Uma das características mais particulares da cultura e da política francesas é a ilusão de grandeza. Na cabeça das elites francesas, o seu país ainda comanda os destinos da Europa e do mundo enquanto potência económica, militar, política, linguística e cultural – como quem faz de conta que os últimos 70 anos não aconteceram. Daí que, nas noites eleitorais, cada presidente-eleito seja elevado nas análises a salvador da França e da Europa. Não é exagero, é rotina.

Hollande, na noite de 6 de Maio de 2012 em que foi eleito presidente, discursou e, nesse sentido, fixou os limites do seu mandato: não haveria limites. A sua eleição mudaria tudo. Aquela era “uma grande data para a França, um novo início para a Europa e uma nova esperança para o mundo”. As políticas de austeridade deixariam de ser inevitáveis e a sua missão enquanto presidente da França seria “atribuir à construção europeia uma dimensão de crescimento, prosperidade e de futuro”, missão acerca da qual “imediatamente informaria os seus colegas europeus, a começar pela Alemanha”. Isto porque a França “não é um país qualquer no planeta, nem uma nação qualquer no mundo” e tem a incumbência de “semear os valores republicanos pelo globo”. Cinco anos depois, a euforia esvaziou-se e a realidade não poderia ser mais diferente. Também por isso, o desastre que foi o mandato de François Hollande começou nessa noite: o seu irrealismo nunca alteraria a realidade.

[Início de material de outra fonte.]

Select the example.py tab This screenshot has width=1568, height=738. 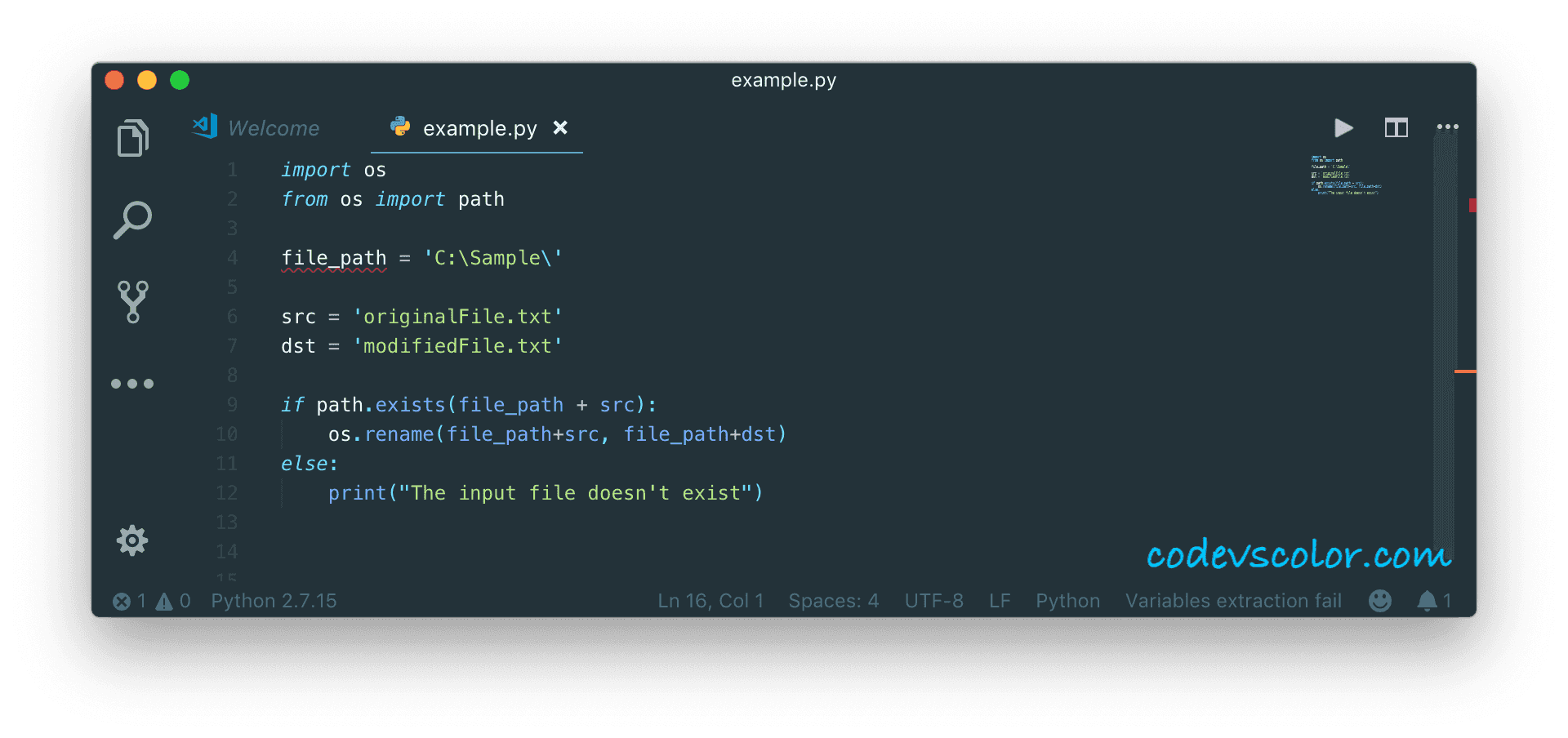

Ora, Macron quebrou a rotina e evitou triunfalismos. Na sua primeira mensagem pós-eleitoral, foi apaziguador, realista, grave, sóbrio e focado nos desafios de um país dividido – e que o escolheu porque não queria Marine Le Pen no Palácio do Eliseu. Ele percebeu o que está em causa. Grande parte do país desconfia do seu liberalismo e Macron precisará de todos para montar o seu projecto político, desde logo nas eleições legislativas de Junho, que determinarão as condições de governabilidade no país. Não há motivo para euforias. E esse realismo foi um primeiro bom sinal.

Mas no país do rococó, a sobriedade não passa bem. Na televisão francesa (France 24), os comentadores criticaram-lhe a falta de vigor e o “tom aborrecido” com que se dirigiu ao país. Não é isso que os franceses esperavam, disse-se, enquanto se discutia se Macron seria o Barack Obama europeu, pois tudo nele é “histórico”. Os mesmos comentadores que, há cinco anos, fizeram juízo semelhante acerca de Hollande e se renderam à “Hollandemania” – não aprenderam nada. Fica o aviso. Sim, Macron terá pela frente imensos obstáculos políticos. Ele é um homem sozinho, carece de apoios políticos estáveis para implementar reformas e tem o seu estatuto ferido pelo voto útil contra Le Pen e pela maior abstenção desde 1969. Mas nenhum desafio será maior do que aquele que passa por convencer um país constantemente maravilhado consigo próprio de que precisa de mudar se se quiser manter relevante na cena europeia e internacional.

Os pontos de interrogação são muitos. Terão as reformas de Macron adesão popular? Conseguirá ele os apoios políticos de que necessita para as implementar? Como evoluirá o sistema partidário francês e que impacto terá essa evolução nos equilíbrios políticos? Haverá tempo, nos próximos meses, para abordar cada um deles. Hoje, há que manter os olhos no essencial: a França escolheu um liberal que, na sua primeira hora de presidente-eleito, evitou o tradicional triunfalismo eleitoral e fugiu ao irrealismo dos que acreditam que basta boa-vontade para mudar a Europa. É uma pequena amostra, mas chega para ser melhor do que Hollande – socialista e irrealista. E, isso sim, dá alguma esperança.